A louca sou eu, são eles ou somos todos?

O mundo que vejo fora da janela parece bem diferente do que vivencio aqui dentro do apartamento, dois meses de pandemia, sem passar pela porta rumo ao corredor, a não ser pelas duas idas ao mercado. E, mesmo nesses dias, saio com temor – preparo-me como quem vai para uma guerra contra um inimigo invisível, que pode entrar pela boca, pelo nariz, pelos olhos. Foi assim, preparada, que saí há uns dias.

Eu me senti a louca da covid-19 indo ao mercado de máscara, luvas descartáveis, blusa de manga longa – apesar do dia ensolarado –, lenço cobrindo o colo e o pescoço unindo-se à ponta da máscara. Eu parecia personagem de um filme de outro mundo em contraponto com as pessoas que passeavam traquilamente de short, camiseta e chinelão curtindo o sol.

Passei por um casal levando uma criança pela mão, a menina de vestidinho e serelepe, sorriu diante da promessa de um sorvete assim que saíssem da ótica – que atendia com a porta meio aberta, talvez na dúvida entre ser ou não essencial para estar atendendo no isolamento.
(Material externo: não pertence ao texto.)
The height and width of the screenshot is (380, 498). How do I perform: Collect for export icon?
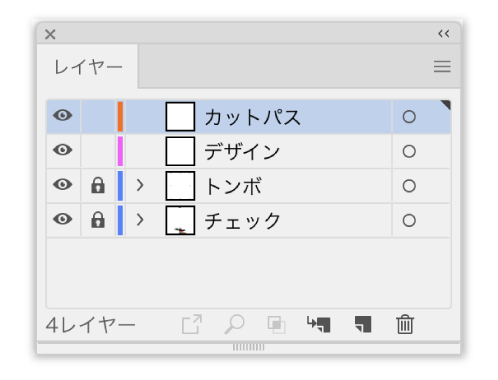pos(192,324)
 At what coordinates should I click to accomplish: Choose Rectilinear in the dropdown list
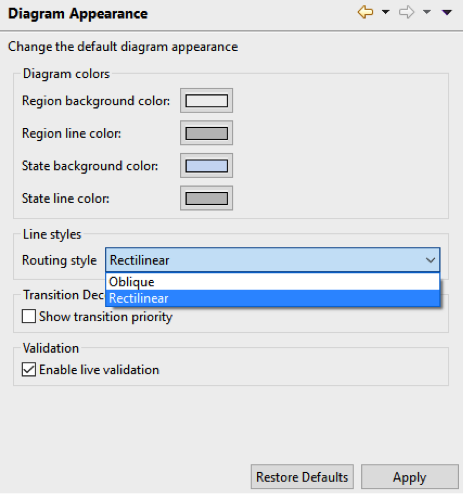(273, 298)
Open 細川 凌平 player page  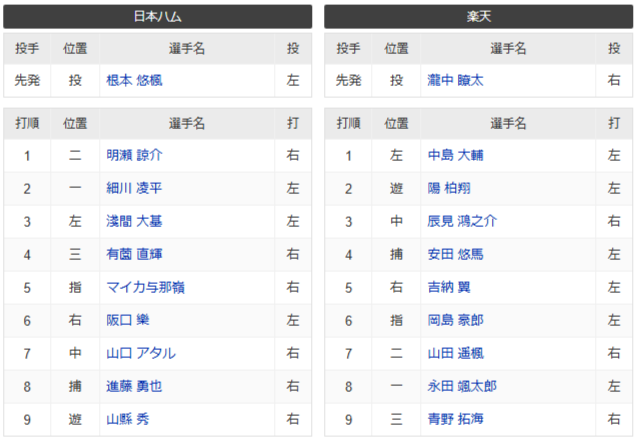134,189
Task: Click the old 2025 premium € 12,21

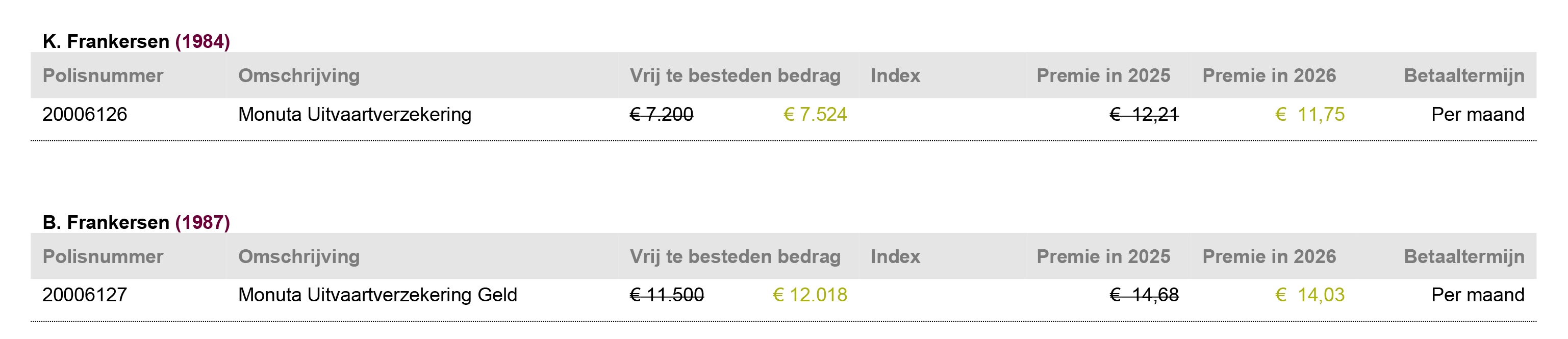Action: pos(1144,114)
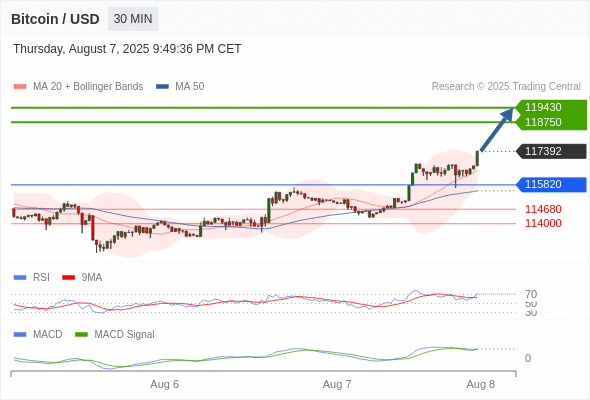Click the Research © 2025 Trading Central credit
The height and width of the screenshot is (400, 590).
(x=506, y=87)
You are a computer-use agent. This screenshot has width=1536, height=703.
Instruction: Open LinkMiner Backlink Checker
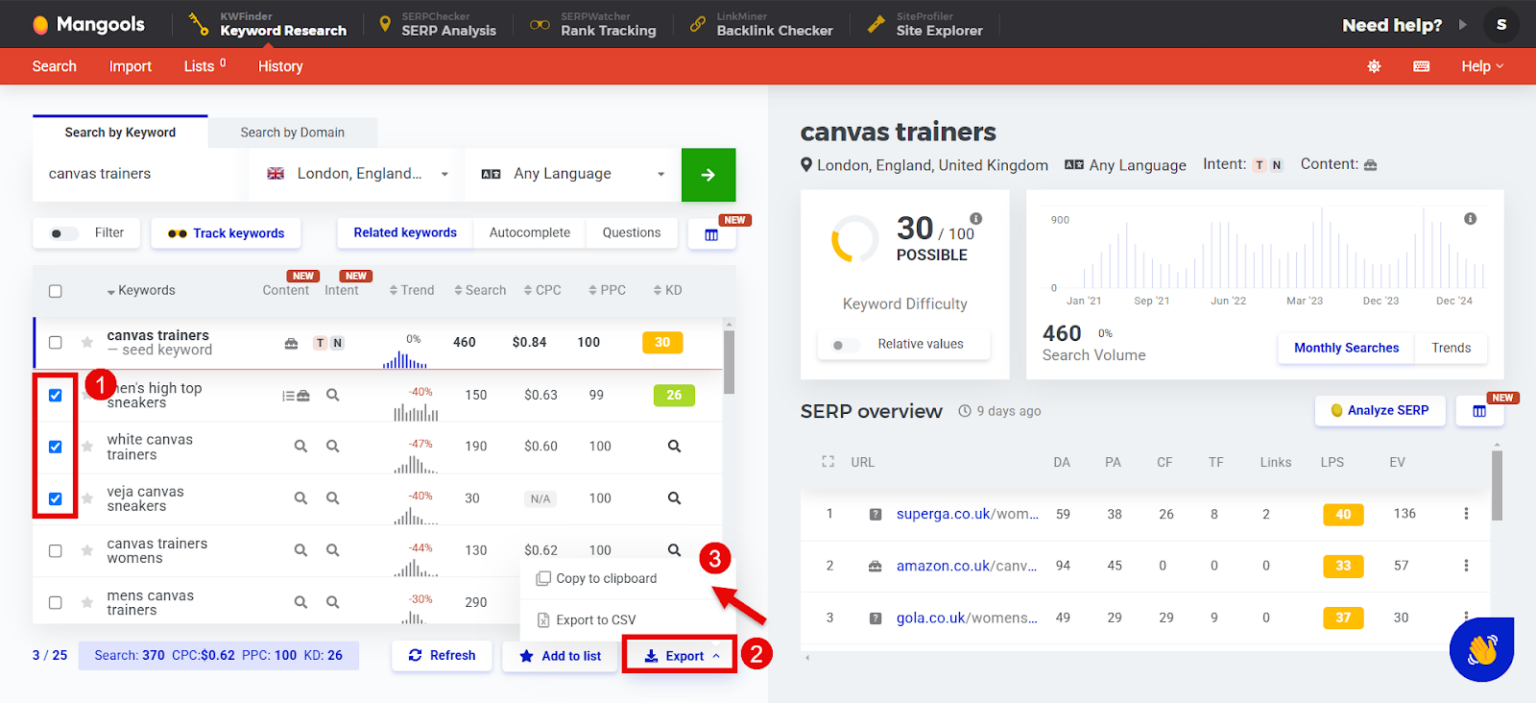(x=763, y=24)
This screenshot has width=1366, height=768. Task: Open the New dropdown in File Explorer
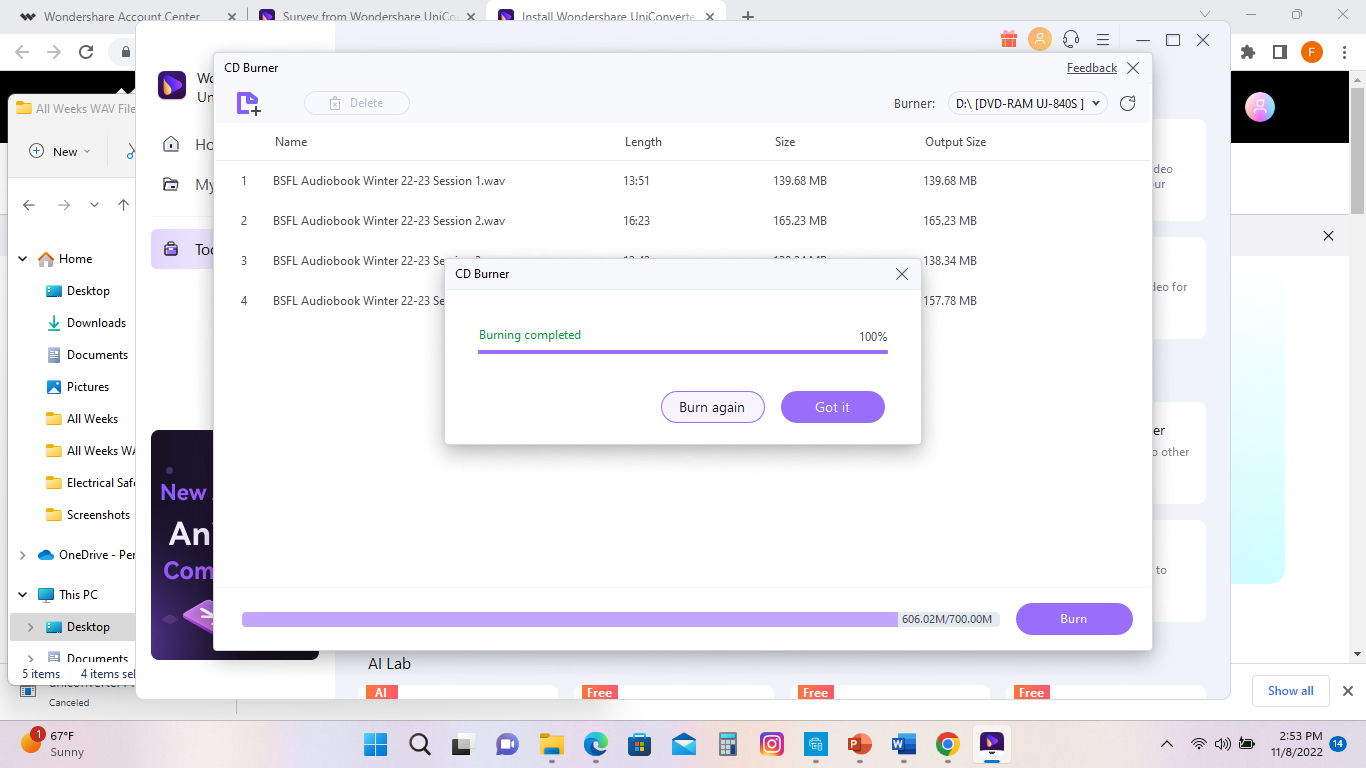(x=60, y=151)
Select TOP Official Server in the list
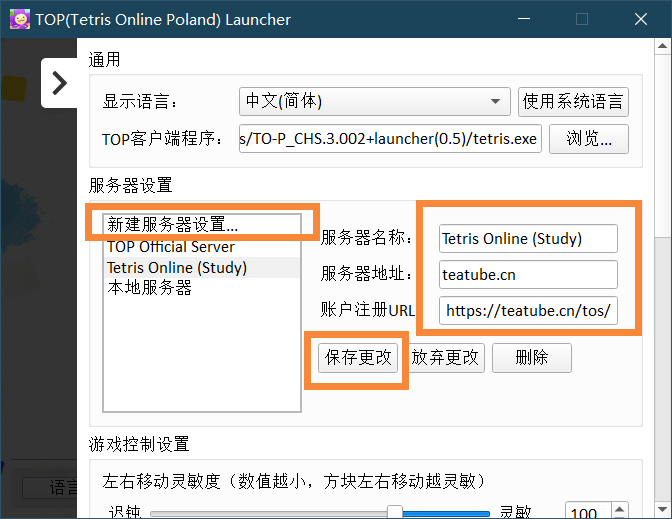The height and width of the screenshot is (519, 672). (171, 247)
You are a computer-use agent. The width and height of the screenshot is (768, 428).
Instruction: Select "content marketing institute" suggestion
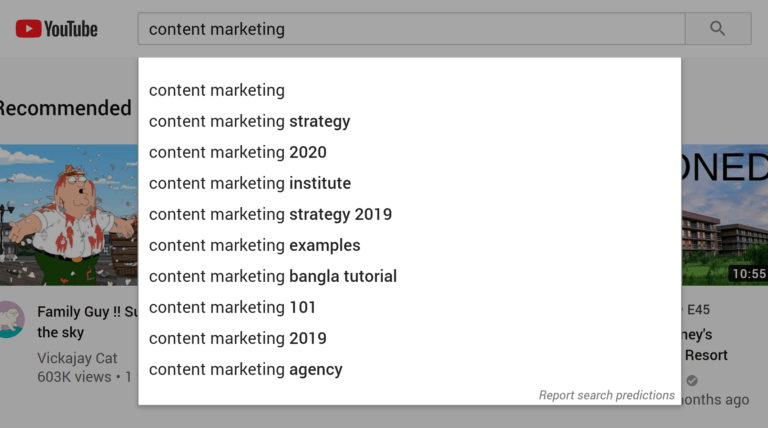click(249, 183)
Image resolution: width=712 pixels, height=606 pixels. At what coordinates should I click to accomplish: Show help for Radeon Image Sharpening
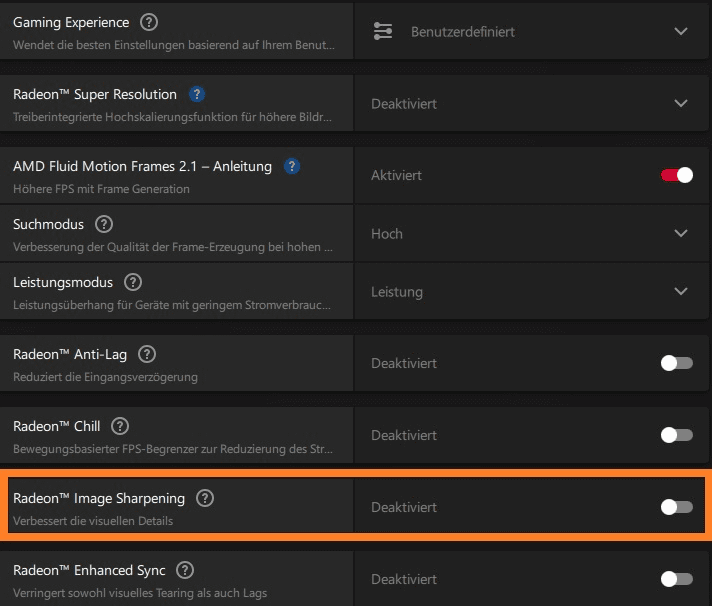tap(205, 498)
Dentro do mercado, vi mais de dois senhores, velhinhos mesmo, com as respectivas máscaras cobrindo apenas o queixo – minha incredulidade fez meu olhar reter-se mais tempo do que gostaria sobre eles, que demonstraram incômodo.

Também vi dois japoneses que além da máscara normal usavam uma espécie de viseira de plástico na frente de todo o rosto, indiferentes aos olhares de espanto – poucos dias depois viríamos a saber pelos jornais o risco da contaminação se dar também pelos olhos. Ponto para eles. Agradeci meu astigmatismo nesse momento, que me garantiu a proteção extra dos óculos.

Fiz as compras o mais rápido que pude, corri para a fila do caixa mantendo a devida distância do comprador da frente e colocando o carrinho atrás de mim, para que nenhum desavisado se aproximasse mais do que o indicado.

No caminho de volta, parada na esquina no aguardo do semáforo liberar para poder atravessar – e espantada com a quantidade de carros no cruzamento –, percebi um senhor de seus 70 e tantos anos se aproximar fumando! Não tenho como descrever minha indignação. Nem preciso dizer que para fumar a máscara estava devidamente alojada no queixo. Ele vinha andando, curtindo o cigarrinho dele, espalhando fumaça e sabe o que mais em minha direção.

Quando ele já estava quase na esquina onde eu aguardava, reuni todos os meus esforços para demonstrar minha irritação em uma careta (um parênteses: já perceberam como é muito mais difícil mostrar que está brava, com raiva ou irritada com uma máscara que vai do nariz até o queixo?). De alguma forma parece que consegui, porque ele parou; o semáforo abriu e pude voltar rapidamente para casa, onde uma nova batalha me esperava: desinfetar, limpar, higienizar… Para então começar o trabalho do dia nesse novo formato, com os novos desafios.

Enquanto limpava todas as embalagens, lavando algumas embaixo da torneira, com água e sabão, passando álcool gel em outras, eu me perguntava: “Eu estou louca, eles estão ou estamos todos?”